- Interactive map of Argueil
- Country: France
- Region: Normandy
- Department: Seine-Maritime
- No. of communes: {{{nbcomm}}}
- Disbanded: 2015
- Area: 180.50 km^{2} (69.69 sq mi)
- Population (2012): 5,568
- • Density: 30.85/km^{2} (79.90/sq mi)

= Canton of Argueil =

The Canton of Argueil is a former canton situated in the Seine-Maritime département and in the Haute-Normandie region of northern France.

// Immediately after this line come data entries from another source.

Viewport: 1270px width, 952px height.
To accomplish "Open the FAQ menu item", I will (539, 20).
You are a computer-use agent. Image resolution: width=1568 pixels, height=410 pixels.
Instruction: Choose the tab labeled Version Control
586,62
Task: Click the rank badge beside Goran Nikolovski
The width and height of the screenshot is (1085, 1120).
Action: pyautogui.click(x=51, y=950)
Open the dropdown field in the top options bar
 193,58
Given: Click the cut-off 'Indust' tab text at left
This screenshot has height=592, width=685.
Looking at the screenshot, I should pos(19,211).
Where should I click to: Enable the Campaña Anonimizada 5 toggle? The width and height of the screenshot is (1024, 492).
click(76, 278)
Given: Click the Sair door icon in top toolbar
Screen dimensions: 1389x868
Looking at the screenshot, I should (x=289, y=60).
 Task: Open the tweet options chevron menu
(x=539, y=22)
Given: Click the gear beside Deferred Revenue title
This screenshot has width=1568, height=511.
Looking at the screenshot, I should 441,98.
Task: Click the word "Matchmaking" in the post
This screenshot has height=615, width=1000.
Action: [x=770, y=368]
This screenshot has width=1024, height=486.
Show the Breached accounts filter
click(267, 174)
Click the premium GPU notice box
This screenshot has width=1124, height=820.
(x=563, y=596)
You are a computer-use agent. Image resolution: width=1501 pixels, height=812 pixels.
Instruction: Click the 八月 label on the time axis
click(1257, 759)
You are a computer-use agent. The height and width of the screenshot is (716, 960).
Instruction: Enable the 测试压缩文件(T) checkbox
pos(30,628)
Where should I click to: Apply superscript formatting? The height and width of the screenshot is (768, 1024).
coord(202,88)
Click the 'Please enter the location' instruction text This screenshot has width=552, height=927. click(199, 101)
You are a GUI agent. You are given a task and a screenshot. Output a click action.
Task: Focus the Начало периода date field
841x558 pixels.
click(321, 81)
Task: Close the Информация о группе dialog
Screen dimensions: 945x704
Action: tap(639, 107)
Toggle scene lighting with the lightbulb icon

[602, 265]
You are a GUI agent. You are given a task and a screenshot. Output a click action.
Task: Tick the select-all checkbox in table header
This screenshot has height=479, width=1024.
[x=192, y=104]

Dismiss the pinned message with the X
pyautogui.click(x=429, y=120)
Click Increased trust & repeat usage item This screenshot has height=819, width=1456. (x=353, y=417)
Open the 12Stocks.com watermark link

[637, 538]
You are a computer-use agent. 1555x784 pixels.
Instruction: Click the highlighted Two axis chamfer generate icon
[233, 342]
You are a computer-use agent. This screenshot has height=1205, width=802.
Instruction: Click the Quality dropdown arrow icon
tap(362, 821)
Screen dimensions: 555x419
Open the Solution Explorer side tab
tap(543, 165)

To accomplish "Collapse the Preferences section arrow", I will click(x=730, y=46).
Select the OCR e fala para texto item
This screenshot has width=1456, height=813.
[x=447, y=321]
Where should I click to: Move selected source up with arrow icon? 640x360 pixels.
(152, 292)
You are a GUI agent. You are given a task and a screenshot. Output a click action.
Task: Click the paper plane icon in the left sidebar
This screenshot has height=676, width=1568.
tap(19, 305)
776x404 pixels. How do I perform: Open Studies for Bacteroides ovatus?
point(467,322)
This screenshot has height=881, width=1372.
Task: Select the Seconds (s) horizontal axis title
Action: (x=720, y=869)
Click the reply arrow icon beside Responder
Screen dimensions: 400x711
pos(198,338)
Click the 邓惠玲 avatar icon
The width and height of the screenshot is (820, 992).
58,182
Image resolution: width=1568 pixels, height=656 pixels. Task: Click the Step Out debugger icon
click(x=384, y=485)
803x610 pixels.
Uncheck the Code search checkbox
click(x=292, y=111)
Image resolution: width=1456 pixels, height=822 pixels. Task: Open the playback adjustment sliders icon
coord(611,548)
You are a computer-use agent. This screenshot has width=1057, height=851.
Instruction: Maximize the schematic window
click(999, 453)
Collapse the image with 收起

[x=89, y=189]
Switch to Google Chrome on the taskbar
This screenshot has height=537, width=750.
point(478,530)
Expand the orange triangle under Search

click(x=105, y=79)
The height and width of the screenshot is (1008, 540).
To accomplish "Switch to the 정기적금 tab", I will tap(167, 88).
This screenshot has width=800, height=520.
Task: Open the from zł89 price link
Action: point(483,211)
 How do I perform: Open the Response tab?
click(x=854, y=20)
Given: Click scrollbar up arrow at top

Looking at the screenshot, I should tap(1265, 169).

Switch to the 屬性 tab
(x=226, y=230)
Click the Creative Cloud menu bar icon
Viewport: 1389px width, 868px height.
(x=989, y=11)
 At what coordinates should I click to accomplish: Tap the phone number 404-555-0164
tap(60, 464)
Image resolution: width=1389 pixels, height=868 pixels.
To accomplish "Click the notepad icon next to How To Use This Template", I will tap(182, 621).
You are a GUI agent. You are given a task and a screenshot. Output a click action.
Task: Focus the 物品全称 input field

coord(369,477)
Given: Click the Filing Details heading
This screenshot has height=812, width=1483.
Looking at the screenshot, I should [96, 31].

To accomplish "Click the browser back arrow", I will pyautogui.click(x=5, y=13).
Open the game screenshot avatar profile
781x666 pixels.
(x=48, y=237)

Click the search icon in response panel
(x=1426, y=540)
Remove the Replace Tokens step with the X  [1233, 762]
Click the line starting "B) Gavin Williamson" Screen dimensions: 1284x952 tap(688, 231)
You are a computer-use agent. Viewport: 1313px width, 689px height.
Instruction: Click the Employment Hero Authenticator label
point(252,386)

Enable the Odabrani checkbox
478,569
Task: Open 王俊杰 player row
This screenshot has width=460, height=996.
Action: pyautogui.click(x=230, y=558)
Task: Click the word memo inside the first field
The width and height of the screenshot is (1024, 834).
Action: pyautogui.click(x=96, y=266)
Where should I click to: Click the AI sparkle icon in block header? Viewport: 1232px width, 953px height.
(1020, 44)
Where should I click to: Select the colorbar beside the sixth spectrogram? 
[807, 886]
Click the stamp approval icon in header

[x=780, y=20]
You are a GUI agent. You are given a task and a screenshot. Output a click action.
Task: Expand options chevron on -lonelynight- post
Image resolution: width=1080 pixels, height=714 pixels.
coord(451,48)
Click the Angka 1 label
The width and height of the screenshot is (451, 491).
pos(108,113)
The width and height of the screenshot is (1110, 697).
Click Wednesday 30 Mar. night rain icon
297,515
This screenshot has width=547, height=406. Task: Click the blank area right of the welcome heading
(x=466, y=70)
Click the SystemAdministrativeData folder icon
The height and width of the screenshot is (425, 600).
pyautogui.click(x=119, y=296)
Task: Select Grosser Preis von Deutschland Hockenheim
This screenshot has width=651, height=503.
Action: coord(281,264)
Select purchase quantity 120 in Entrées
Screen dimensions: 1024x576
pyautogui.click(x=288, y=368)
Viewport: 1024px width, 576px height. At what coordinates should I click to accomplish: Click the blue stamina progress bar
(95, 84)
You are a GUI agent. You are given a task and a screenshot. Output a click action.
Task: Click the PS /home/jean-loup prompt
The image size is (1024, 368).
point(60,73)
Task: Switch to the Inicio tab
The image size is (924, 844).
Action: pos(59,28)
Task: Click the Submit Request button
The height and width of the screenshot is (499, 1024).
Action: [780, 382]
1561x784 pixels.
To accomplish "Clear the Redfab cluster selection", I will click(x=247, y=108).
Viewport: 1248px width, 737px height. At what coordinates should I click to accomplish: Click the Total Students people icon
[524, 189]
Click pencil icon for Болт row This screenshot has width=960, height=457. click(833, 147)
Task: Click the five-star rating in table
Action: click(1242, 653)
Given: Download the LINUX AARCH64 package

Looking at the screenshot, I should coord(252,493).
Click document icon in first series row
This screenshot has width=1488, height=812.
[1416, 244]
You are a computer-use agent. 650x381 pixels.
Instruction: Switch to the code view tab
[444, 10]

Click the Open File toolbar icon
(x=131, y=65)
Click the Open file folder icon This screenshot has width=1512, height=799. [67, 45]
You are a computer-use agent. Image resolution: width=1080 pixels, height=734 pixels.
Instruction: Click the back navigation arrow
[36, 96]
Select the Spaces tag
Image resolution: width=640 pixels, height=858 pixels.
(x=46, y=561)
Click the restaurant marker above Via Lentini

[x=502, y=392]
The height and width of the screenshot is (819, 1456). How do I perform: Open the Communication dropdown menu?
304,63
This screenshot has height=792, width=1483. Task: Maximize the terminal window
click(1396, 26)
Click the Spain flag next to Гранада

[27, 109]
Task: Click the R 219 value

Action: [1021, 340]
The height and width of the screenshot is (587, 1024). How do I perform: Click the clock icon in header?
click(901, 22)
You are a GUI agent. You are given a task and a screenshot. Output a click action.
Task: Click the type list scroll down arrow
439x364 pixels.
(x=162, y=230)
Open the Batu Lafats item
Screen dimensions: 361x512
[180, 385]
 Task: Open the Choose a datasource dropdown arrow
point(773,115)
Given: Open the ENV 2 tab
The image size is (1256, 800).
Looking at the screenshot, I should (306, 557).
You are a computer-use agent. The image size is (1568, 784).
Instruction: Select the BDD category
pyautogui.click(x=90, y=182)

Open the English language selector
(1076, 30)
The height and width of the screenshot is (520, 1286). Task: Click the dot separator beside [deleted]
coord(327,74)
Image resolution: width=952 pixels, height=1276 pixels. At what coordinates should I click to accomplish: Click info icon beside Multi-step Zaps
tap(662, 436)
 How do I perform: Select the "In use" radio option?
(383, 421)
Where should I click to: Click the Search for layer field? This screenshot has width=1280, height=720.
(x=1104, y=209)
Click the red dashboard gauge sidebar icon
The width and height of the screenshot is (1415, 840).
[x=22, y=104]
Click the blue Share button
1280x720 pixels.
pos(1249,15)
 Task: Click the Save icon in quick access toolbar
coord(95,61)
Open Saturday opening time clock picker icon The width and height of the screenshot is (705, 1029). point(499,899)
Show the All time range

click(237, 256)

It was disbanded following the French canton reorganisation which came into effect in March 2015. It consisted of 14 communes, which joined the canton of Gournay-en-Bray in 2015. It had a total of 5,568 inhabitants (2012).

== Geography ==
An area of farming and forestry in the arrondissement of Dieppe, centred on the town of Argueil. The altitude varies from 53m (Croisy-sur-Andelle) to 231m (Beauvoir-en-Lyons) with an average altitude of 160m.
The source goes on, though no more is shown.